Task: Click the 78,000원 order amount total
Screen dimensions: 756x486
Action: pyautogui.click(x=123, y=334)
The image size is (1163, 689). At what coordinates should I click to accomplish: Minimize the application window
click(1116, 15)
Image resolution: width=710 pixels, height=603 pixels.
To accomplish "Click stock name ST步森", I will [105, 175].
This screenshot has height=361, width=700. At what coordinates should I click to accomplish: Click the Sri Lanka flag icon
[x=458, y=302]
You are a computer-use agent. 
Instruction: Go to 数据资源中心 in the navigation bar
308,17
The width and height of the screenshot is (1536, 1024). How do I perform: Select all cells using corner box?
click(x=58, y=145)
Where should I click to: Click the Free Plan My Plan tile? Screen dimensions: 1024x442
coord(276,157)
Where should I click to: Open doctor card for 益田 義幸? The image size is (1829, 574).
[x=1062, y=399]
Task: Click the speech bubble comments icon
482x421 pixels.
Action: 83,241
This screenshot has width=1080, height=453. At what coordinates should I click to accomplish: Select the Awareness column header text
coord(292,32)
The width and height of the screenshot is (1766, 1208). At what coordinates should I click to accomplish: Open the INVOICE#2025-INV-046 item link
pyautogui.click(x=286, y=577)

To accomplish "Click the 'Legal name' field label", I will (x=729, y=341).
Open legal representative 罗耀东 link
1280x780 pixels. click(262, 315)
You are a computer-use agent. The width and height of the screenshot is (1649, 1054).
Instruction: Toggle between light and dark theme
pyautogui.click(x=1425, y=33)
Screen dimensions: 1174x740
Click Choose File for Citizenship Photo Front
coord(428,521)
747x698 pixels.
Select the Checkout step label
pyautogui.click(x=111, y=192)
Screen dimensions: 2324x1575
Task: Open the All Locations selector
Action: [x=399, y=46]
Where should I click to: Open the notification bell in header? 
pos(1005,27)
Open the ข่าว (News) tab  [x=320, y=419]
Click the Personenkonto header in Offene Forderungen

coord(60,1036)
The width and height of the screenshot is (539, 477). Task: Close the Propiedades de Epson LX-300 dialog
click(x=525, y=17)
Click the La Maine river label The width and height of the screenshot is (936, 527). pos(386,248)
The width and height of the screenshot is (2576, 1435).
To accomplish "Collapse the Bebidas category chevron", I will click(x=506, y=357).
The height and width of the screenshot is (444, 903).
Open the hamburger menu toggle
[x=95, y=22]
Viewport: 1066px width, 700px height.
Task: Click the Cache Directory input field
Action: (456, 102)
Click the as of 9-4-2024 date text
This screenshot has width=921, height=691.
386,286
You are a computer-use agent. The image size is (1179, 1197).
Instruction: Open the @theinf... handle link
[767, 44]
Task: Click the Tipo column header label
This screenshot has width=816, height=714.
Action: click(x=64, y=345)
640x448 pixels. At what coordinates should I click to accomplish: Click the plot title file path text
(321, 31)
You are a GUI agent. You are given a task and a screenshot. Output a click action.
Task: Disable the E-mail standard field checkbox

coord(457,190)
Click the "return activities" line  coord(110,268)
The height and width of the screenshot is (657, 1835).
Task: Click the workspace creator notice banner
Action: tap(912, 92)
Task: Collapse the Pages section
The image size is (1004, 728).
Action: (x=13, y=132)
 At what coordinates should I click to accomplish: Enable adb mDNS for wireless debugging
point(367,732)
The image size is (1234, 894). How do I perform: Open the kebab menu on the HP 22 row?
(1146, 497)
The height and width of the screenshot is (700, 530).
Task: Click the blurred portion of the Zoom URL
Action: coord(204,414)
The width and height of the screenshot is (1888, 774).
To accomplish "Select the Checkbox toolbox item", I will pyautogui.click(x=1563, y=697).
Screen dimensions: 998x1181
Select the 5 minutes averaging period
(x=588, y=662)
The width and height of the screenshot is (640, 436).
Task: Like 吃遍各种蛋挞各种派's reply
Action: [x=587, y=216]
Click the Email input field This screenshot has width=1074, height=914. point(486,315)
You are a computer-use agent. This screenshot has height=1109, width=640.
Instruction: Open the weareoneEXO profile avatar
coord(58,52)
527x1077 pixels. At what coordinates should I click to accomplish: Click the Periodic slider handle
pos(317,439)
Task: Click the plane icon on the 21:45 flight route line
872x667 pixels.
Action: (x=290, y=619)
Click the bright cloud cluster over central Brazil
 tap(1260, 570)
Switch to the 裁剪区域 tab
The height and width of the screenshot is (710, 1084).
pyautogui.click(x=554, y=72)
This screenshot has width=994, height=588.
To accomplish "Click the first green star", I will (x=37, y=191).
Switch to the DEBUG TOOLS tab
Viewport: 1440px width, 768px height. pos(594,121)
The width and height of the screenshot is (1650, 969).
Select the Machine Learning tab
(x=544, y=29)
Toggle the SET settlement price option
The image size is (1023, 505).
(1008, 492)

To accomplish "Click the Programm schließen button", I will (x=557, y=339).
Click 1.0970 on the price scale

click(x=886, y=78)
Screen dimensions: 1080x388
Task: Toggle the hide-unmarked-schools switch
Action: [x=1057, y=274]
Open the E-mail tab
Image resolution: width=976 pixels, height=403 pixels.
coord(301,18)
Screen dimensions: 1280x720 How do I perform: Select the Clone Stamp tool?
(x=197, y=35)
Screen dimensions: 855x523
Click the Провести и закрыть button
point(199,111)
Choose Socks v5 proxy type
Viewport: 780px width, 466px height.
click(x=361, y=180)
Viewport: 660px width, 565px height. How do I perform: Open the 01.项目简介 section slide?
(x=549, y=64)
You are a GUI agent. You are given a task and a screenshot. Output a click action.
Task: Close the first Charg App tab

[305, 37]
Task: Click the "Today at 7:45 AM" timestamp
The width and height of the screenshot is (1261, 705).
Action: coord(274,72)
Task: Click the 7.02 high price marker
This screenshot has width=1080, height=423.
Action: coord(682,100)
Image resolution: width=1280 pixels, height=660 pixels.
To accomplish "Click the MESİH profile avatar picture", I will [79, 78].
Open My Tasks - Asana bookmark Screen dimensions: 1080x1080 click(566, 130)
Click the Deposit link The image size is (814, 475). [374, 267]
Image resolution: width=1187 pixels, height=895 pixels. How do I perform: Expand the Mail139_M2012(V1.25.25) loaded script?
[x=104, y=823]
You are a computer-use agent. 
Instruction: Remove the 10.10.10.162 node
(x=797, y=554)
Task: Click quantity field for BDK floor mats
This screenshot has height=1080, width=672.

•••

Retype every entry word for word.

Result for this exercise.
Task: Click the 78,000원 order amount total
Screen dimensions: 756x486
Action: pyautogui.click(x=123, y=334)
The image size is (1163, 689). At what coordinates should I click to accomplish: Minimize the application window
click(1116, 15)
Image resolution: width=710 pixels, height=603 pixels.
To accomplish "Click stock name ST步森", I will [105, 175].
This screenshot has height=361, width=700. At what coordinates should I click to accomplish: Click the Sri Lanka flag icon
[x=458, y=302]
You are a computer-use agent. 
Instruction: Go to 数据资源中心 in the navigation bar
308,17
The width and height of the screenshot is (1536, 1024). How do I perform: Select all cells using corner box?
click(x=58, y=145)
Where should I click to: Click the Free Plan My Plan tile? Screen dimensions: 1024x442
coord(276,157)
Where should I click to: Open doctor card for 益田 義幸? The image size is (1829, 574).
[x=1062, y=399]
Task: Click the speech bubble comments icon
482x421 pixels.
Action: 83,241
This screenshot has width=1080, height=453. At what coordinates should I click to accomplish: Select the Awareness column header text
coord(292,32)
The width and height of the screenshot is (1766, 1208). At what coordinates should I click to accomplish: Open the INVOICE#2025-INV-046 item link
pyautogui.click(x=286, y=577)

To accomplish "Click the 'Legal name' field label", I will (x=729, y=341).
Open legal representative 罗耀东 link
1280x780 pixels. click(262, 315)
You are a computer-use agent. The width and height of the screenshot is (1649, 1054).
Instruction: Toggle between light and dark theme
pyautogui.click(x=1425, y=33)
Screen dimensions: 1174x740
Click Choose File for Citizenship Photo Front
coord(428,521)
747x698 pixels.
Select the Checkout step label
pyautogui.click(x=111, y=192)
Screen dimensions: 2324x1575
Task: Open the All Locations selector
Action: [x=399, y=46]
Where should I click to: Open the notification bell in header? 
pos(1005,27)
Open the ข่าว (News) tab  [x=320, y=419]
Click the Personenkonto header in Offene Forderungen

coord(60,1036)
The width and height of the screenshot is (539, 477). Task: Close the Propiedades de Epson LX-300 dialog
click(x=525, y=17)
Click the La Maine river label The width and height of the screenshot is (936, 527). pos(386,248)
The width and height of the screenshot is (2576, 1435).
To accomplish "Collapse the Bebidas category chevron", I will click(x=506, y=357).
The height and width of the screenshot is (444, 903).
Open the hamburger menu toggle
[x=95, y=22]
Viewport: 1066px width, 700px height.
Task: Click the Cache Directory input field
Action: (456, 102)
Click the as of 9-4-2024 date text
This screenshot has width=921, height=691.
386,286
You are a computer-use agent. The image size is (1179, 1197).
Instruction: Open the @theinf... handle link
[767, 44]
Task: Click the Tipo column header label
This screenshot has width=816, height=714.
Action: click(x=64, y=345)
640x448 pixels. At what coordinates should I click to accomplish: Click the plot title file path text
(321, 31)
You are a GUI agent. You are given a task and a screenshot. Output a click action.
Task: Disable the E-mail standard field checkbox

coord(457,190)
Click the "return activities" line  coord(110,268)
The height and width of the screenshot is (657, 1835).
Task: Click the workspace creator notice banner
Action: tap(912, 92)
Task: Collapse the Pages section
The image size is (1004, 728).
Action: (x=13, y=132)
 At what coordinates should I click to accomplish: Enable adb mDNS for wireless debugging
point(367,732)
The image size is (1234, 894). How do I perform: Open the kebab menu on the HP 22 row?
(1146, 497)
The height and width of the screenshot is (700, 530).
Task: Click the blurred portion of the Zoom URL
Action: coord(204,414)
The width and height of the screenshot is (1888, 774).
To accomplish "Select the Checkbox toolbox item", I will pyautogui.click(x=1563, y=697).
Screen dimensions: 998x1181
Select the 5 minutes averaging period
(x=588, y=662)
The width and height of the screenshot is (640, 436).
Task: Like 吃遍各种蛋挞各种派's reply
Action: [x=587, y=216]
Click the Email input field This screenshot has width=1074, height=914. point(486,315)
You are a computer-use agent. This screenshot has height=1109, width=640.
Instruction: Open the weareoneEXO profile avatar
coord(58,52)
527x1077 pixels. At what coordinates should I click to accomplish: Click the Periodic slider handle
pos(317,439)
Task: Click the plane icon on the 21:45 flight route line
872x667 pixels.
Action: (x=290, y=619)
Click the bright cloud cluster over central Brazil
 tap(1260, 570)
Switch to the 裁剪区域 tab
The height and width of the screenshot is (710, 1084).
pyautogui.click(x=554, y=72)
This screenshot has width=994, height=588.
To accomplish "Click the first green star", I will (x=37, y=191).
Switch to the DEBUG TOOLS tab
Viewport: 1440px width, 768px height. pos(594,121)
The width and height of the screenshot is (1650, 969).
Select the Machine Learning tab
(x=544, y=29)
Toggle the SET settlement price option
The image size is (1023, 505).
(1008, 492)

To accomplish "Click the Programm schließen button", I will (x=557, y=339).
Click 1.0970 on the price scale

click(x=886, y=78)
Screen dimensions: 1080x388
Task: Toggle the hide-unmarked-schools switch
Action: [x=1057, y=274]
Open the E-mail tab
Image resolution: width=976 pixels, height=403 pixels.
coord(301,18)
Screen dimensions: 1280x720 How do I perform: Select the Clone Stamp tool?
(x=197, y=35)
Screen dimensions: 855x523
Click the Провести и закрыть button
point(199,111)
Choose Socks v5 proxy type
Viewport: 780px width, 466px height.
click(x=361, y=180)
Viewport: 660px width, 565px height. How do I perform: Open the 01.项目简介 section slide?
(x=549, y=64)
You are a GUI agent. You are given a task and a screenshot. Output a click action.
Task: Close the first Charg App tab

[305, 37]
Task: Click the "Today at 7:45 AM" timestamp
The width and height of the screenshot is (1261, 705).
Action: coord(274,72)
Task: Click the 7.02 high price marker
This screenshot has width=1080, height=423.
Action: coord(682,100)
Image resolution: width=1280 pixels, height=660 pixels.
To accomplish "Click the MESİH profile avatar picture", I will [79, 78].
Open My Tasks - Asana bookmark Screen dimensions: 1080x1080 click(566, 130)
Click the Deposit link The image size is (814, 475). [374, 267]
Image resolution: width=1187 pixels, height=895 pixels. How do I perform: Expand the Mail139_M2012(V1.25.25) loaded script?
[x=104, y=823]
You are a computer-use agent. 
Instruction: Remove the 10.10.10.162 node
(x=797, y=554)
Task: Click quantity field for BDK floor mats
This screenshot has height=1080, width=672.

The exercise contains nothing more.